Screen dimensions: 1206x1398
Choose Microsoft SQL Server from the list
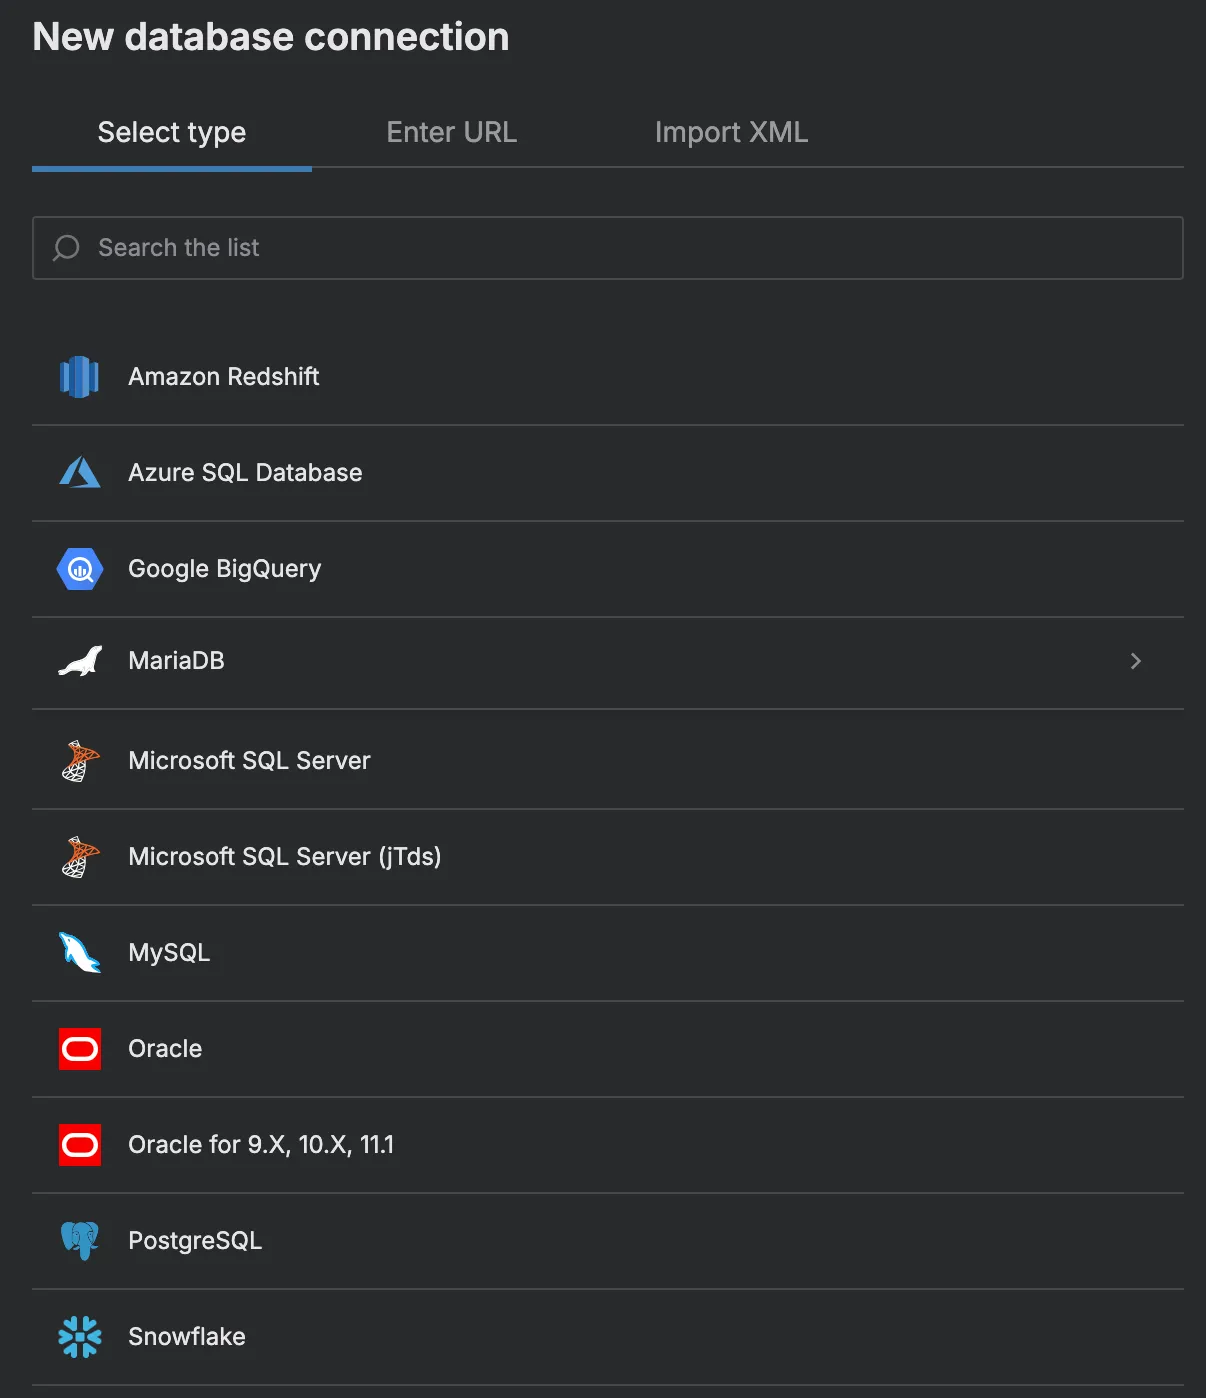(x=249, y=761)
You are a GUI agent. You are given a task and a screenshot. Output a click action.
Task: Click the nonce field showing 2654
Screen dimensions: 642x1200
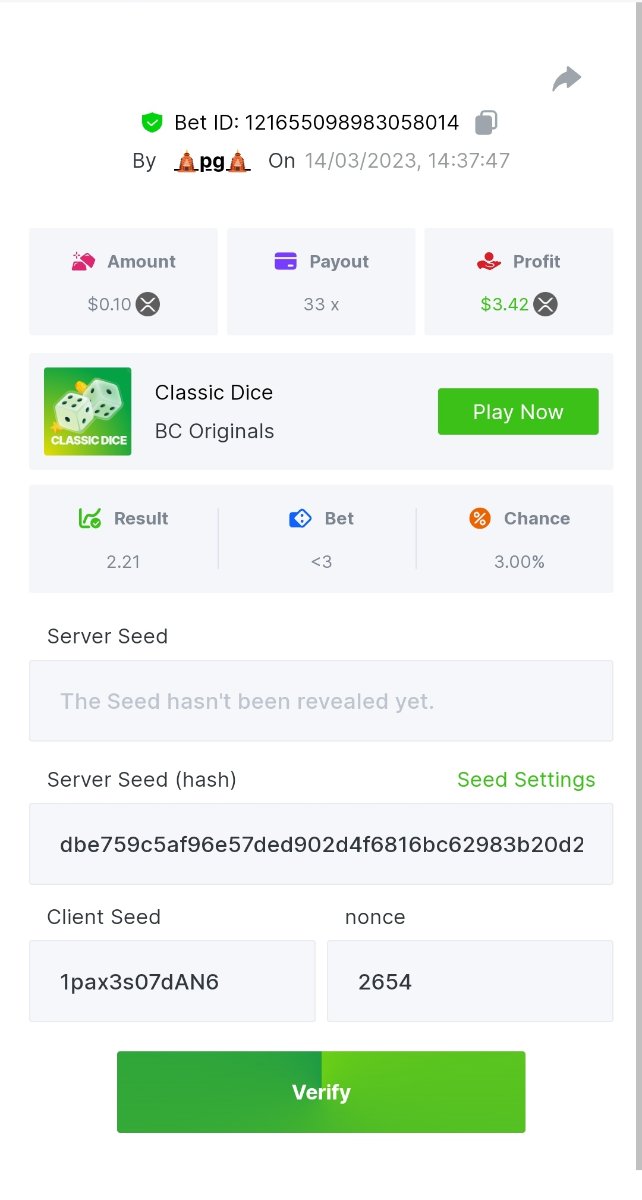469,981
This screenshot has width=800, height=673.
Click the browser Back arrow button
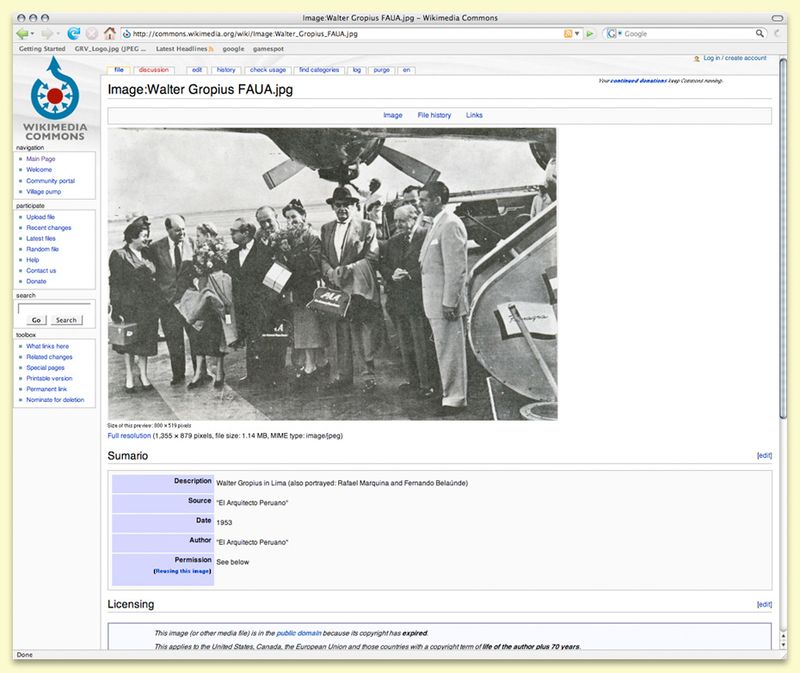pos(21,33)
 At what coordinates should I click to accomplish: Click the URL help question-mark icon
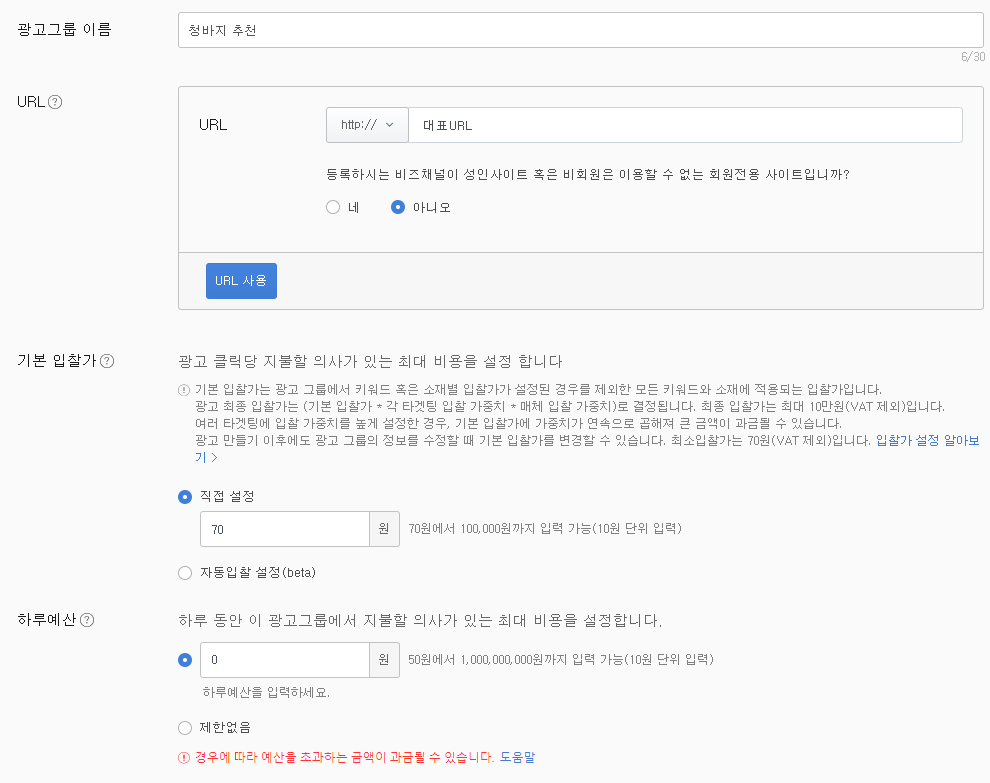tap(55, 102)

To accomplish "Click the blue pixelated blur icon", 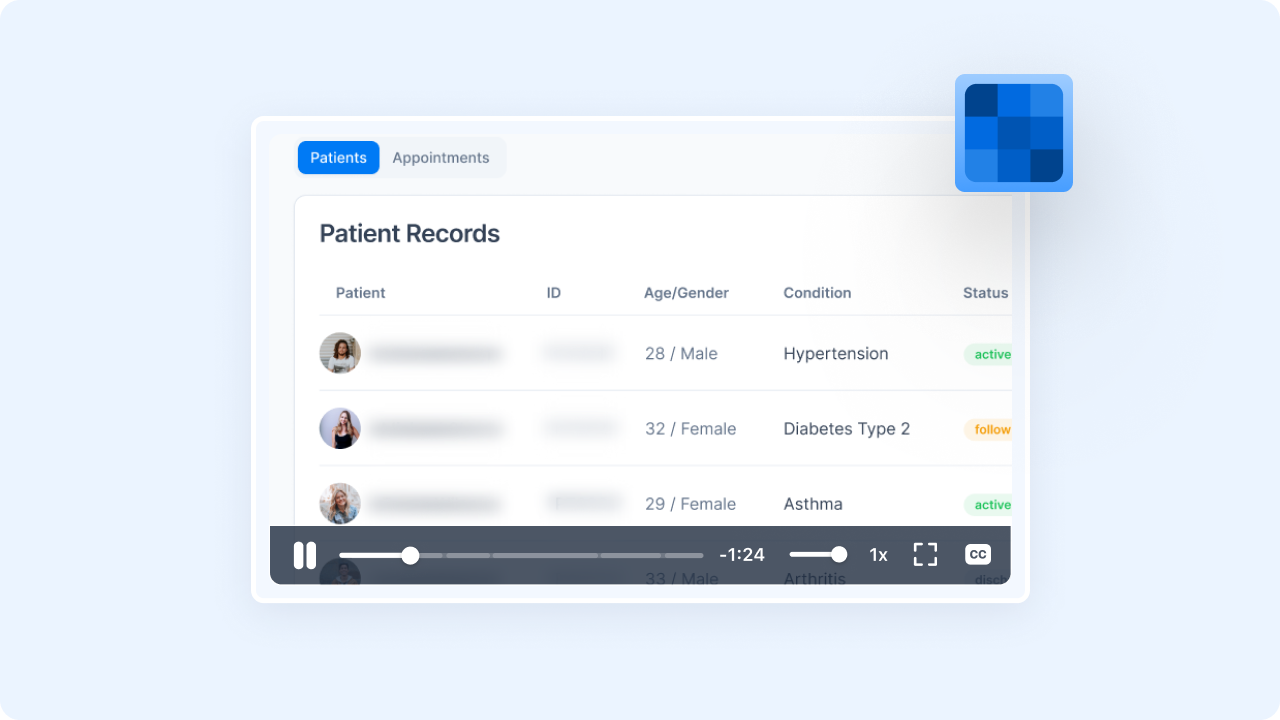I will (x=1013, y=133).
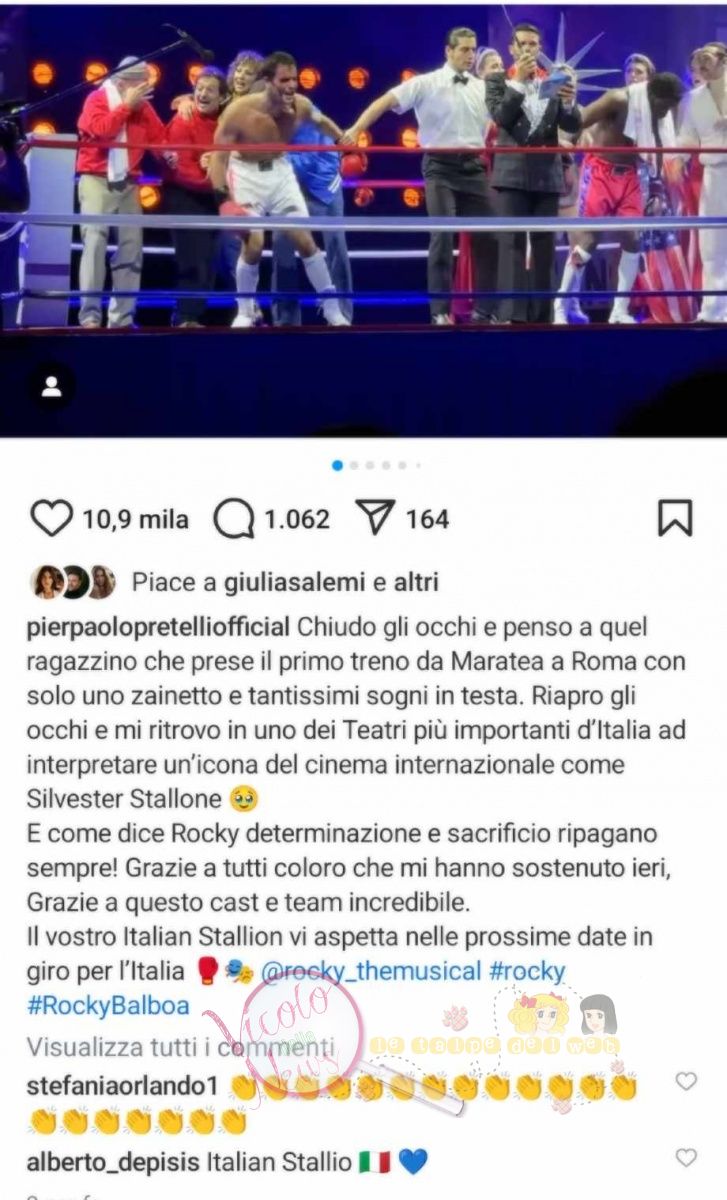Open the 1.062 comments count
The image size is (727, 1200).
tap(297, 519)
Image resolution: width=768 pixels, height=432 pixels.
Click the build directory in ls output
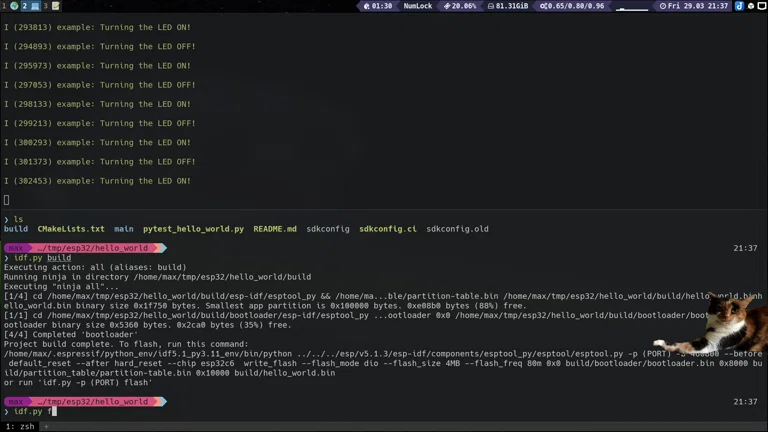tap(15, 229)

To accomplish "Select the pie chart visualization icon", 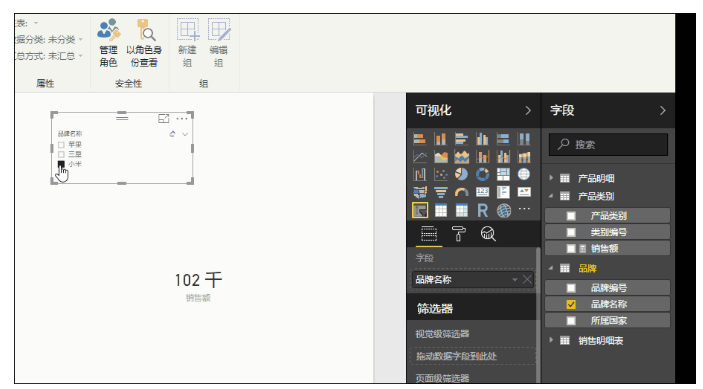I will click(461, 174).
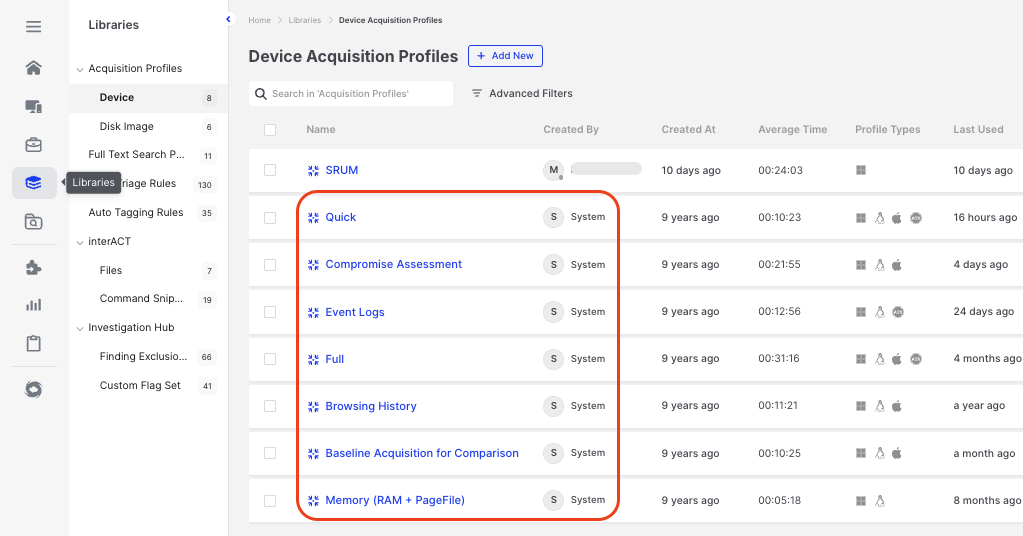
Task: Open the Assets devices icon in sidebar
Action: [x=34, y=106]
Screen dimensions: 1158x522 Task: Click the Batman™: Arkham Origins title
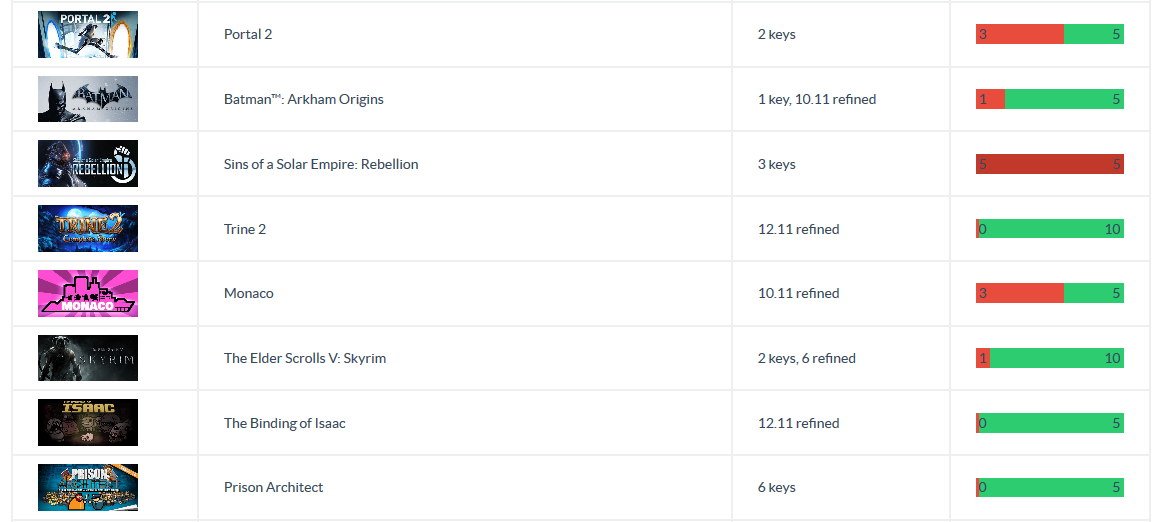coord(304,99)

WHAT YOU WILL DO> With all pictures excluded, output exactly the lines from the one containing "Screen dimensions: 1158x522" through the final line of the entries, inclusive.

COMPLETED TASK>
Screen dimensions: 1158x522 Task: Click the Batman™: Arkham Origins title
coord(304,99)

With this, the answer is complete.